● **WHAT YOU SHOULD DO**: Of the records that follow, copy only the lines from the line containing "The image size is (1653, 743)." to the line containing "Task: Click Sign up link", both included, exactly as written.

Data excerpts:
*** Begin section ***
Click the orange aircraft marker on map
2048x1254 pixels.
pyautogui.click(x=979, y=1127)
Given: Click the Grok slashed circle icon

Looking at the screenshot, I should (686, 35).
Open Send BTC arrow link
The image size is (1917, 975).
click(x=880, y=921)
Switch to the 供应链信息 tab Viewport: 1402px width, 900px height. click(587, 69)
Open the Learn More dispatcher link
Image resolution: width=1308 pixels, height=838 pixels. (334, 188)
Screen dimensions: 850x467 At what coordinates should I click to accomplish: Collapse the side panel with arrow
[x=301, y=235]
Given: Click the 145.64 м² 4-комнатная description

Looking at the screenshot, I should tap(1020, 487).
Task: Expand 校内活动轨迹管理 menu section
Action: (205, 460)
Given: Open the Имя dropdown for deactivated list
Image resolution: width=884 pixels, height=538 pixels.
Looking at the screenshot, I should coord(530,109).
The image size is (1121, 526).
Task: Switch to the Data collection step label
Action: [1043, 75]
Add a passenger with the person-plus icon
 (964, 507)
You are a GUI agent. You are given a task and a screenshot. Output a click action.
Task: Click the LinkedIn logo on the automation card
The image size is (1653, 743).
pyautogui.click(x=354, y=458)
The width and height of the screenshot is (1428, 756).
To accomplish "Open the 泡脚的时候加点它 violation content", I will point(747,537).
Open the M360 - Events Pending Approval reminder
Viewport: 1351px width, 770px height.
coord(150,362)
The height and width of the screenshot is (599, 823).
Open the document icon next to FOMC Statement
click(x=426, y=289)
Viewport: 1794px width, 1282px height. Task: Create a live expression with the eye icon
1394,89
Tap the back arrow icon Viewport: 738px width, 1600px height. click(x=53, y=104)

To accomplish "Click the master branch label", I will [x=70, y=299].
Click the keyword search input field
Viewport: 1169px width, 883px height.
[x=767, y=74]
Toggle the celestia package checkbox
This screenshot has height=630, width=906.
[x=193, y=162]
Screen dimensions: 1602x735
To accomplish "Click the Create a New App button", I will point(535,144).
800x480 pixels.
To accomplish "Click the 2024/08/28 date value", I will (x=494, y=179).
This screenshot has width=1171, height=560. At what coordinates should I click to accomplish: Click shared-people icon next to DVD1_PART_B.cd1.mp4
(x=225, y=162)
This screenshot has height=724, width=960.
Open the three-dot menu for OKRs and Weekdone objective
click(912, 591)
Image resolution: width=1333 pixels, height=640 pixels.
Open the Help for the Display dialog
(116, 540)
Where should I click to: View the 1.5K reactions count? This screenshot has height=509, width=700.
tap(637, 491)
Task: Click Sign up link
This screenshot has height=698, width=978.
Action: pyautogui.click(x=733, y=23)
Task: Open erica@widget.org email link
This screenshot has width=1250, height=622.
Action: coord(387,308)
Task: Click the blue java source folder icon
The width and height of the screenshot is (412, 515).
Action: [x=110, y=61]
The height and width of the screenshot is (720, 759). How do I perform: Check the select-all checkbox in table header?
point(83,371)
*** End section ***
● **ANSWER SECTION**:
The image size is (1653, 743).
pyautogui.click(x=354, y=458)
The width and height of the screenshot is (1428, 756).
To accomplish "Open the 泡脚的时候加点它 violation content", I will point(747,537).
Open the M360 - Events Pending Approval reminder
Viewport: 1351px width, 770px height.
coord(150,362)
The height and width of the screenshot is (599, 823).
Open the document icon next to FOMC Statement
click(x=426, y=289)
Viewport: 1794px width, 1282px height. Task: Create a live expression with the eye icon
1394,89
Tap the back arrow icon Viewport: 738px width, 1600px height. click(x=53, y=104)

To accomplish "Click the master branch label", I will [x=70, y=299].
Click the keyword search input field
Viewport: 1169px width, 883px height.
[x=767, y=74]
Toggle the celestia package checkbox
This screenshot has height=630, width=906.
[x=193, y=162]
Screen dimensions: 1602x735
To accomplish "Click the Create a New App button", I will point(535,144).
800x480 pixels.
To accomplish "Click the 2024/08/28 date value", I will (x=494, y=179).
This screenshot has width=1171, height=560. At what coordinates should I click to accomplish: Click shared-people icon next to DVD1_PART_B.cd1.mp4
(x=225, y=162)
This screenshot has height=724, width=960.
Open the three-dot menu for OKRs and Weekdone objective
click(912, 591)
Image resolution: width=1333 pixels, height=640 pixels.
Open the Help for the Display dialog
(116, 540)
Where should I click to: View the 1.5K reactions count? This screenshot has height=509, width=700.
tap(637, 491)
Task: Click Sign up link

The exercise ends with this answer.